## [What to do]
From the line containing "The height and" through the end of the entries, please repeat every line exactly and nothing more; the pictures do not belong in the copy.

★ ★ ★ ★ ★

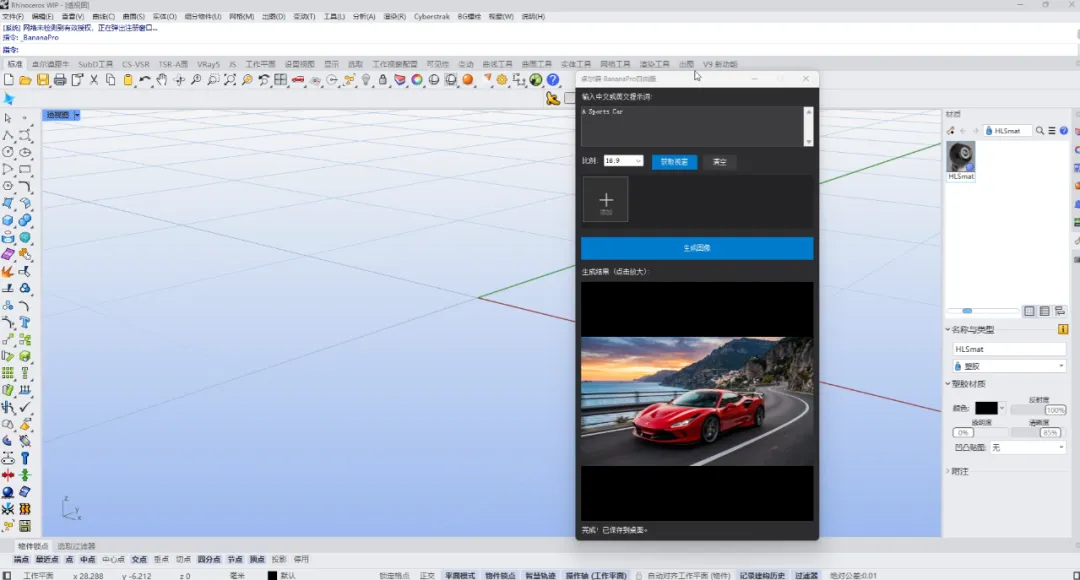
Task: Click the blue 生成图像 button
Action: coord(697,248)
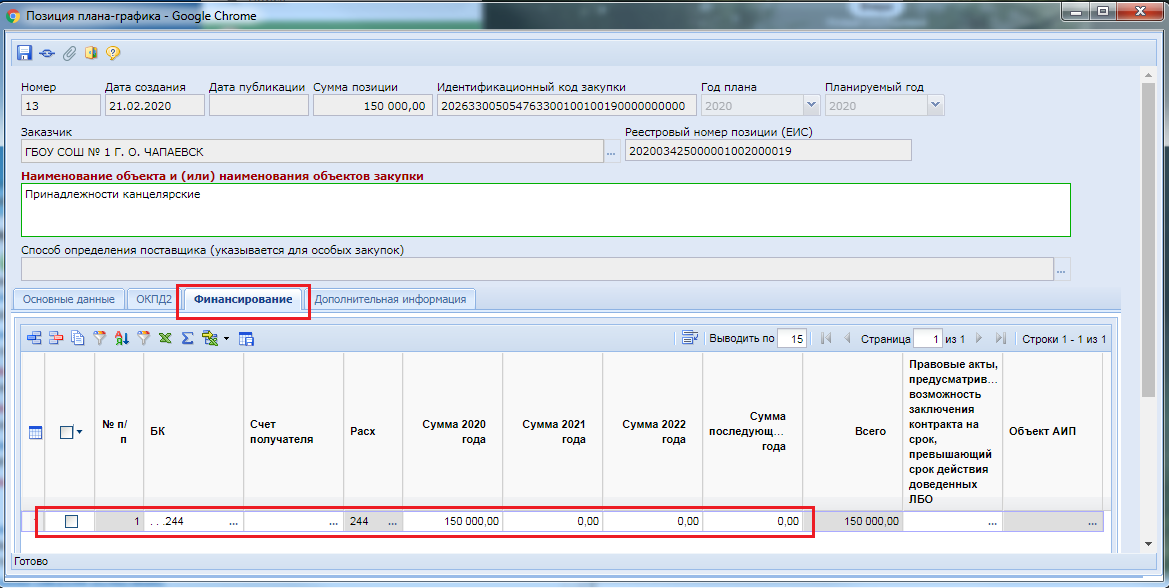Click the red delete row icon
The image size is (1169, 588).
click(56, 338)
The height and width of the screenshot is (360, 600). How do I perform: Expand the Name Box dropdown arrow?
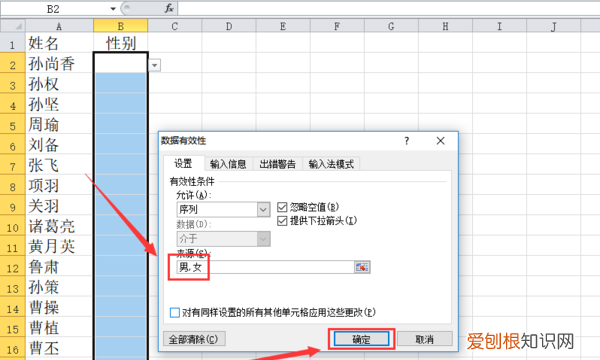[x=113, y=8]
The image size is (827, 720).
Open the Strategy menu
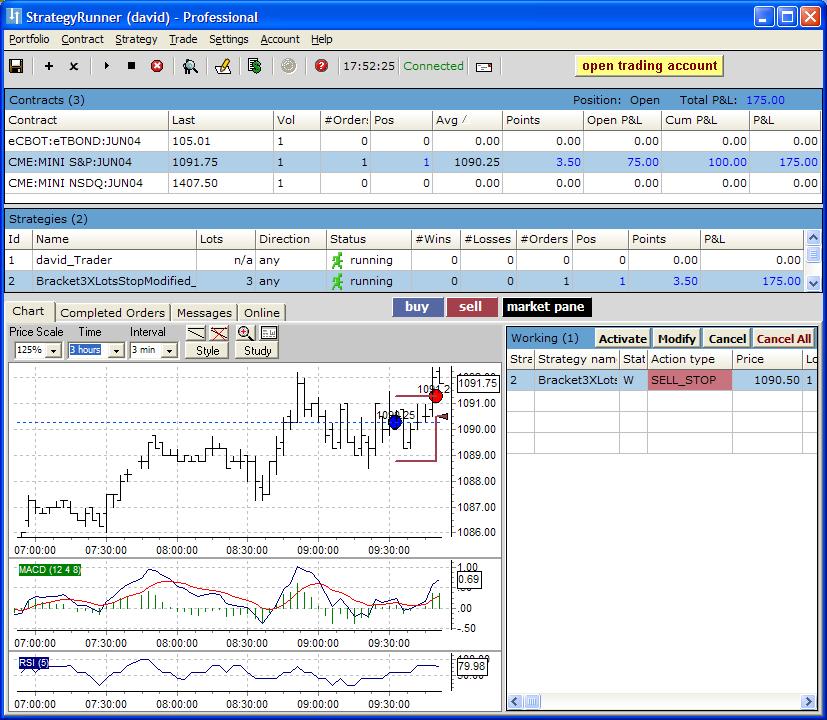pos(136,39)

★ ★ ★ ★ ★

## [Expected answer]
The height and width of the screenshot is (360, 600). How do I perform: Expand the Name Box dropdown arrow?
[x=113, y=8]
The image size is (827, 720).
Open the Strategy menu
pos(136,39)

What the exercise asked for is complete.